Anja Wicker

Personal information
- Born: 22 December 1991 (age 34) Stuttgart, Germany
- Years active: 2010-present
- Website: anja-wicker.de

Sport
- Country: Germany
- Sport: Para Nordic skiing (Para cross-country skiing and Para biathlon)
- Disability class: LW10

Medal record
Representing Germany
Women's Para biathlon
Winter Paralympics
| Gold medal – first place | 2014 Sochi | 10km sitting |
| Silver medal – second place | 2014 Sochi | 12.5km sitting |
| Silver medal – second place | 2026 Milano Cortina | 12.5km sitting |
| Bronze medal – third place | 2022 Beijing | 10km sitting |
| Bronze medal – third place | 2026 Milano Cortina | Sprint sitting |
| Bronze medal – third place | 2026 Milano Cortina | Sprint pursuit sitting |
Women's Para cross-country skiing
Winter Paralympics
| Silver medal – second place | 2026 Milano Cortina | 20 km sitting |

= Anja Wicker =

German Para cross-country skier and biathlete (born 1991)

Anja Wicker (born 22 December 1991) is a German disabled Para cross-country skier and biathlete. She represented Germany at the 2014 Winter Paralympics claiming a gold and a silver medal in the biathlon events.

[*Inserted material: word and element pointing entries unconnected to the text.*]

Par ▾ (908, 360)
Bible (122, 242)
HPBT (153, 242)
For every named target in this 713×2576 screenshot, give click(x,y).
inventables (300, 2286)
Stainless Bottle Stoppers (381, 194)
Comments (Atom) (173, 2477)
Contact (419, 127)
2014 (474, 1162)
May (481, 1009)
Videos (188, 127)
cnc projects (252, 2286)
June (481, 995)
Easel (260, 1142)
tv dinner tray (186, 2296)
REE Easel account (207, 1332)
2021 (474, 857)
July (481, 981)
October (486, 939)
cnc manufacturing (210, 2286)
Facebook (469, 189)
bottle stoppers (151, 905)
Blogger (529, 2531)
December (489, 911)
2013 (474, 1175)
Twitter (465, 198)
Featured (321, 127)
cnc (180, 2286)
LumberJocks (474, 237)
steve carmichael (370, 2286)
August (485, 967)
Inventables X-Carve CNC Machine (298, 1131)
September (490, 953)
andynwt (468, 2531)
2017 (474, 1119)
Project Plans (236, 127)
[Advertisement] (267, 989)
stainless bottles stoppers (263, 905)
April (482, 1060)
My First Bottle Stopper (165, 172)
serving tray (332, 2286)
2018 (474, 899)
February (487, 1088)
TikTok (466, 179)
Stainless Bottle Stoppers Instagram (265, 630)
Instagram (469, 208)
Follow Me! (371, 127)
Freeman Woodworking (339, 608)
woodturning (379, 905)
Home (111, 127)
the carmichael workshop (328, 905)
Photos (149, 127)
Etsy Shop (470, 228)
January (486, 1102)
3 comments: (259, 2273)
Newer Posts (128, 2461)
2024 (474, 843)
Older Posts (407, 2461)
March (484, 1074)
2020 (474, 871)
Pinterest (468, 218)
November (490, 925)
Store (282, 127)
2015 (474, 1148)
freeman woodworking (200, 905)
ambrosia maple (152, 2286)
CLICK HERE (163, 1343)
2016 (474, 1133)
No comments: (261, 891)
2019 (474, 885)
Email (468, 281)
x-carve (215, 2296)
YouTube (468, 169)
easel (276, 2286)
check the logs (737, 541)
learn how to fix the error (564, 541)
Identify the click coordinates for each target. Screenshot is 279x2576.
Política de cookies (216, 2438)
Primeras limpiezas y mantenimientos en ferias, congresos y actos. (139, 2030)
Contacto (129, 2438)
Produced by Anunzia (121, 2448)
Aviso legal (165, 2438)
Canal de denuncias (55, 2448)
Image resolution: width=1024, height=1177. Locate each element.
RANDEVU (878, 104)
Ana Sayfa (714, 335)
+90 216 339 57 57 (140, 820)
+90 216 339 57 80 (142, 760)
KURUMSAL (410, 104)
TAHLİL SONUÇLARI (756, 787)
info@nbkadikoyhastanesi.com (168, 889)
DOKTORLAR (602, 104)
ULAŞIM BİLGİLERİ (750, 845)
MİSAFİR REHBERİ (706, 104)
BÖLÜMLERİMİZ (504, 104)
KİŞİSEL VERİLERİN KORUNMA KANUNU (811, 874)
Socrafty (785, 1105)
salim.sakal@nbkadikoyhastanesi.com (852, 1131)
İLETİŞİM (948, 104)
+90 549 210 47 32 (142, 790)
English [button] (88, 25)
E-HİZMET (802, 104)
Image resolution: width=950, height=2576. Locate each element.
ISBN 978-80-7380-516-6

She also represented Germany at the 2018 and 2022 Winter Paralympics.

Wicker was also the recipient of the Silver Laurel Leaf, the highest sport award in Germany.

== Career ==
Anja Wicker took the sport of Nordic skiing in 2006 and started to compete in international arena from 2010. She was qualified to compete at the 2014 Winter Paralympics, which was her first Paralympic event and participated in the cross-country skiing and biathlon events. She claimed her first gold medal in the women's 10km sitting biathlon event and also clinched a silver medal at the 2014 Winter Paralympics in the women's 12.5km sitting biathlon event while the gold medal was claimed by Svetlana Konovalova of Russia in the relevant event.

She won the gold medal in the women's 6 km sitting biathlon event at the 2021 World Para Snow Sports Championships held in Lillehammer, Norway. She also won the bronze medal in the women's 7.5 km sitting cross-country skiing event.